Rosario prese il cucchiaio, ma le mani tremavano così tanto che riusciva a malapena a mangiare. Il gusto amaro le provocava quasi il vomito. Ogni boccone era un’impresa, con le lacrime che le rigavano il viso rugoso. Mariana guardava il suo telefono con uno sguardo assente, come se nulla fosse successo.
« Bene. Vai avanti. »

La fame era solo una parte del suo dolore; ciò che contava di più era l’umiliazione, la sensazione di essere un peso nella propria casa. Improvvisamente la porta della cucina si aprì: Javier era tornato.
« Mamma? » esclamò sorpreso.

Mariana si voltò di scatto e nascose il telefono dietro un sorriso forzato. Rosario si alzò di fretta cercando di nascondere il piatto. Javier si avvicinò, osservando la scena:
« Che succede? »

Mariana rispose gentilmente:
« Tua madre stava mangiando. Dice che non le piace. Sai quanto è testarda. »

Rosario forzò un leggero sorriso.
« Sì, figlio mio. Non ho molto appetito. »

Javier notò la contraddizione, ma rimase in silenzio. Seduto a tavola con Mariana, non vedeva giustizia: il suo piatto restava intatto mentre Mariana si serviva, a lui e a sé, cibo fresco. Rosario mangiava in silenzio, ogni boccone più pesante del precedente.

Più tardi, sola nella sua stanza, Rosario stringeva una vecchia foto di Javier da bambino. Si ricordava le notti di duro lavoro, i sacrifici fatti. E ora, nella casa che suo figlio aveva costruito, si sentiva estranea. Ma rimase in silenzio. Temendo di essere un peso, continuava a sopportare l’umiliazione, l’amarezza e il cibo guasto.

I giorni passarono e il suo corpo iniziò a mostrare la stanchezza: magra, affaticata, occhi cerchiati. Eppure, quando Javier tornava, sorrideva per non gravarlo.

Un pomeriggio, accadde: Rosario svenne sull’erba. La domestica corse verso di lei e la mise sul divano, ma Rosario rifiutò di chiamare Javier: «Ha così tanto lavoro… Non voglio preoccuparlo.»

La mattina seguente, Javier voleva portarle cibo fresco, ma Mariana intervenne per cercare di nascondere la situazione. Rosario, come sempre, fu costretta a confermare le bugie di Mariana.

Ma Javier cominciò a osservare. Notò le ferite sulle mani, gli occhi tremanti, il cibo trascurato. La sua diffidenza crebbe fino al giorno in cui non poté più tacere.

In cucina trovò Rosario seduta a terra, un piatto di avanzi davanti a sé. Mariana era sopra di lei, fredda e beffarda:
« Su, Doña Rosario. Se non lo mangi, non ne resterà fino a domani.»
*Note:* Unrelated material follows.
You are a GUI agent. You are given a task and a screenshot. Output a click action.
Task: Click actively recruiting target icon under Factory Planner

Javier non riusciva più a contenersi.
«Che succede?»

Il suo sguardo non lasciava spazio alla menzogna. Rosario poté solo annuire in silenzio, con le lacrime agli occhi.

Mariana tentò di sottrarsi, ma Javier le disse chiaramente:
«Basta, Mariana! Non permetterò che tratti mia madre così.»
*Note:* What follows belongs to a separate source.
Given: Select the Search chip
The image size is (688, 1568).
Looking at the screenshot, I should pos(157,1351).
In quel momento, la facciata crollò. Javier mise sua madre al primo posto, le servì piatti freschi, la guardò con amore, e Mariana capì che il suo potere era svanito.

Da quel giorno, Rosario visse dignitosamente. Javier si prese cura di lei, mangiò con lei e la accompagnò a fare passeggiate. Per la prima volta in anni, sorrise senza paura.

Seduti sulla terrazza una domenica pomeriggio, con l’aroma del caffè nell’aria, Javier le prese la mano:
«Perdonami per essere stato cieco così a lungo.»
«Non ho mai smesso di amarti, figlio mio. L’unica cosa che conta è che ora tu sia qui.»

Javier capì finalmente: nessuna ricchezza, nessun potere, nessuna apparenza conta più di chi ci ha dato la vita.